Notre cerveau reconnaît la cible (l'objectif) qu'il doit atteindre, mais se réfère au passé pour corriger sa course. Mais, il existe un procédé qui permet d'apporter des nouvelles données à notre mécanisme interne de succès... Ce sont nos pensées. La création dans notre esprit d'une image de la situation nouvelle que nous souhaitons vivre. Notre cerveau ne fait pas de différence entre la réalité et une image mentale, entre le vécu et l'imaginaire.

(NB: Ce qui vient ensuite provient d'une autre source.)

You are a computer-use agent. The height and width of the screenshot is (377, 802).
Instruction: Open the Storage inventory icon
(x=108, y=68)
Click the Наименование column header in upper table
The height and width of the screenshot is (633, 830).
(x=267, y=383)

Quand nous orientons avec précision notre faisceau mental (l'esprit) vers l'atteinte de nos buts), le mécanisme interne considère cette image - comme une donnée - parmi les autres. Si nous suscitons souvent cette image en nous, elle devient un puissant programme.

Mais plus facile à dire qu'à faire, nous avons bien vu plus haut que la volonté seule était insuffisante.

C'est pourquoi l'homme a souvent recourt à des pratiques religieuses, à la méditation, la récitation de litanies, l'hypnose, etc., pour cette évolution consciente (hypnose) ou inconsciente du subconscient et arriver à des résultats ou guérisons spectaculaires qui sont hors d'interprétations scientifiques. Mais le seul pouvoir relève du cerveau humain, nul besoin d'être un prophète.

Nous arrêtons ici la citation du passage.